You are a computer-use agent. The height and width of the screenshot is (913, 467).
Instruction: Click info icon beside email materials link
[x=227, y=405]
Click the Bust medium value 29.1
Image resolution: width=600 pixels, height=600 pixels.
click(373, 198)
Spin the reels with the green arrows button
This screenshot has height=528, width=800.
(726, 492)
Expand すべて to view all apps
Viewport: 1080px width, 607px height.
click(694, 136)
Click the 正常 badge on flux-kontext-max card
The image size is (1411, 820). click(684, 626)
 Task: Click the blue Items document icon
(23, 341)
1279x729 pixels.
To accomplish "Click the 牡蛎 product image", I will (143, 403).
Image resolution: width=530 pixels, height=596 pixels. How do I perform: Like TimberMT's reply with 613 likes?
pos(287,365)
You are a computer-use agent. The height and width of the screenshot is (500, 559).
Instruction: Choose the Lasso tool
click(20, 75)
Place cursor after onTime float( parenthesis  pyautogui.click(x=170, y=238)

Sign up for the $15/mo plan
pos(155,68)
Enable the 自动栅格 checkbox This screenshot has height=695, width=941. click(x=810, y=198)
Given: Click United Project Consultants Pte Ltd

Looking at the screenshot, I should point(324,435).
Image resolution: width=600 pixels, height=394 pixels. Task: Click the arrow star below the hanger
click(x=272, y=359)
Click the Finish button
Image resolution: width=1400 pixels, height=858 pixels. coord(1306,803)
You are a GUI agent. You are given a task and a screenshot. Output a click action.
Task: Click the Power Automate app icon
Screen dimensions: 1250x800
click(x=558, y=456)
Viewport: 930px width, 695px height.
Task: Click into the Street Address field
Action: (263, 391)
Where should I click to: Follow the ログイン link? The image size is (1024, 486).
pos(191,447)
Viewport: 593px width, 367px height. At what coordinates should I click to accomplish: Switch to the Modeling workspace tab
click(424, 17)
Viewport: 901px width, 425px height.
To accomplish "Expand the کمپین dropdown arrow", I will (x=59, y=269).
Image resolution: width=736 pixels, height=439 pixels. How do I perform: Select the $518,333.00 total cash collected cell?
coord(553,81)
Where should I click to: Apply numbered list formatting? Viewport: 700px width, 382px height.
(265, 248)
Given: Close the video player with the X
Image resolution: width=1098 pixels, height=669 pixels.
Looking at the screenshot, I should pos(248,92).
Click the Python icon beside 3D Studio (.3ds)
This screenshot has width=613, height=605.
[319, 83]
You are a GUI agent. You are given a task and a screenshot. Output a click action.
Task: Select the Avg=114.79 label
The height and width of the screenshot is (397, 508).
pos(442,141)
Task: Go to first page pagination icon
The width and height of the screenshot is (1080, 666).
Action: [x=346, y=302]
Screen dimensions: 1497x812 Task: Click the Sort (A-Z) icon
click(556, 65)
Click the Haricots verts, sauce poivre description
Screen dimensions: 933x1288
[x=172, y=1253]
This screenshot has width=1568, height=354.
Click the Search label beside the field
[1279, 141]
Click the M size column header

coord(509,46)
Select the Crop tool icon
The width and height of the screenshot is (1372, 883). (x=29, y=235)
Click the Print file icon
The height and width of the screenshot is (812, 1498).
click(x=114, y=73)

What to produce: Please write out, exactly as they appear, the line that contains "The height and width of the screenshot is (397, 508)." and every line after it up to the end of the entries above, and no others.

Task result:
The height and width of the screenshot is (397, 508).
pos(442,141)
Task: Go to first page pagination icon
The width and height of the screenshot is (1080, 666).
Action: [x=346, y=302]
Screen dimensions: 1497x812 Task: Click the Sort (A-Z) icon
click(556, 65)
Click the Haricots verts, sauce poivre description
Screen dimensions: 933x1288
[x=172, y=1253]
This screenshot has width=1568, height=354.
Click the Search label beside the field
[1279, 141]
Click the M size column header

coord(509,46)
Select the Crop tool icon
The width and height of the screenshot is (1372, 883). (x=29, y=235)
Click the Print file icon
The height and width of the screenshot is (812, 1498).
click(x=114, y=73)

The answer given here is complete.